Dose-finding Study of Weekly Paclitaxel and Cisplatin in FIGO IB2 and Bulky IIA Cervical Cancer
Status:
Unknown status
Trial end date:
2013-01-01
Target enrollment:
Participant gender:
Summary
This phase I study is designed to establish an optimal dose of paclitaxel, under a fixed
cisplatin dose at 40 mg/m2, delivered every week for three weeks, as neoadjuvant therapy
before radical hysterectomy in bulky (FIGO IB2 or FIGO IIA with primary tumor dimension > 4
cm) squamous cell cervical cancer.

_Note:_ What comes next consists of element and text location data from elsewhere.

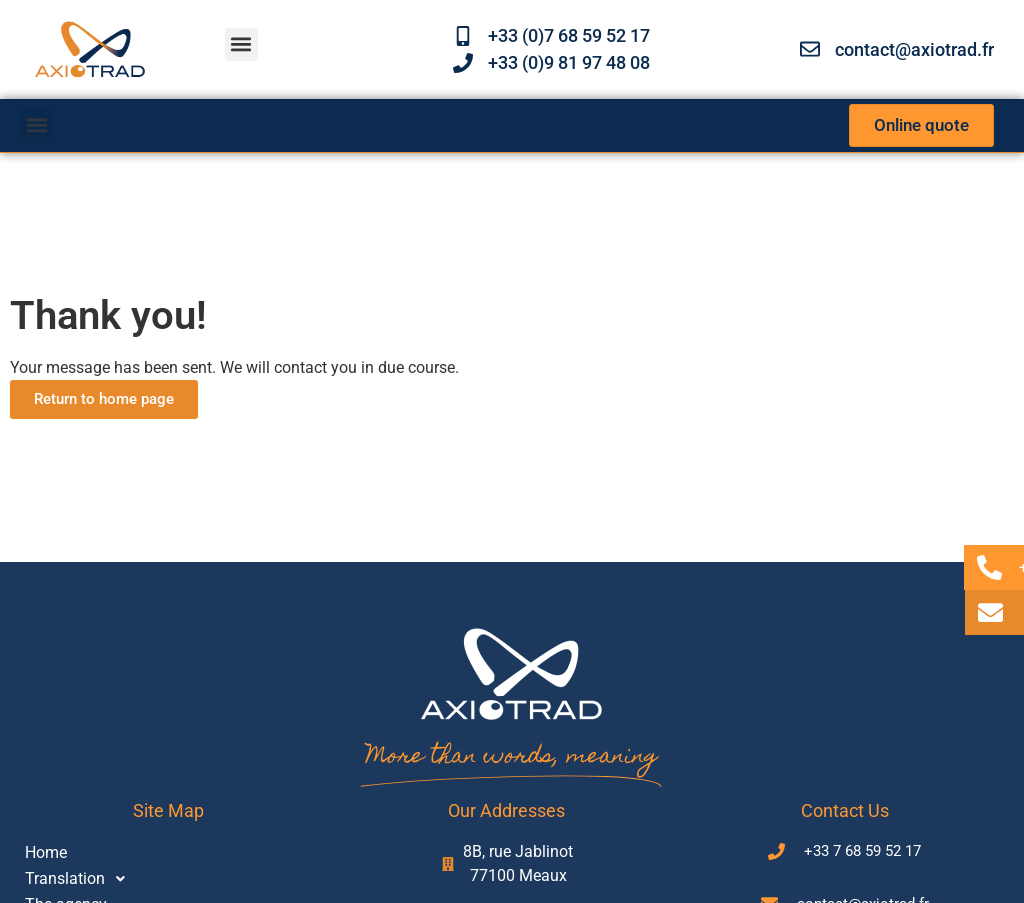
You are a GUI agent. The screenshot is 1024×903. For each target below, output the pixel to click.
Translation (80, 879)
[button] (241, 44)
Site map (168, 810)
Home (46, 852)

This study will be conducted at all branches of Chang Gung
Memorial Hospital.
The starting dose of paclitaxel is 50 mg/m2, and will be escalated by increments of 10 mg/m2
to a maximum dose of 80 mg/m2. The drugs will be administered sequentially (paclitaxel first,
followed by cisplatin) within one day every week for three cycles.

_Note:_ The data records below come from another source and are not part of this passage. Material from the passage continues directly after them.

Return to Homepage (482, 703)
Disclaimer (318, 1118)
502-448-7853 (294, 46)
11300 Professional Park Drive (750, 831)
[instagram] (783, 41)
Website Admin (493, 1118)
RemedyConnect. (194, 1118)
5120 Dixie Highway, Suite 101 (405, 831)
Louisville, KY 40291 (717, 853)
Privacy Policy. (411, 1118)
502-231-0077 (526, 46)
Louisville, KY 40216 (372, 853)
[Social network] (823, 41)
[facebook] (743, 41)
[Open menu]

A cohort of 3 patients, who are assessable for toxicity, is treated at each dose level. Each
patient receives a fixed dose of paclitaxel and cisplatin, without modification. If none of
the first 3 patients experiences a dose limiting toxicity (DLT, see definition below this
paragraph), then escalation to the next dose level will proceed. If one patient develops a
DLT, the cohort will be expanded to 6 patients. If no more than 1 of these 6 patients
experiences a DLT, then escalation to the next dose level will proceed. The maximum tolerated
dose (MTD) is the highest dose level at which no more than 1 of 6 patients experience a DLT.
This dose level will be considered as the recommended dose for Phase II study. Although
efficacy evaluation is not the main purpose of this study, a response rate of 60%, evaluated
immediately before or at surgery, in all cases who have undergone 2 cycles of therapy is
preset as a requirement for further phase II study using this regimen.The primary goal of NAC
in cervical cancer is to improve the feasibility of surgical treatment, radical hysterectomy,
without delaying the scheduled surgery or increasing the surgical risk or morbidity.
Therefore, the definition of DLT for NAC is responded to this principle, in addition to the
standard dose-limiting toxicity for phase I study.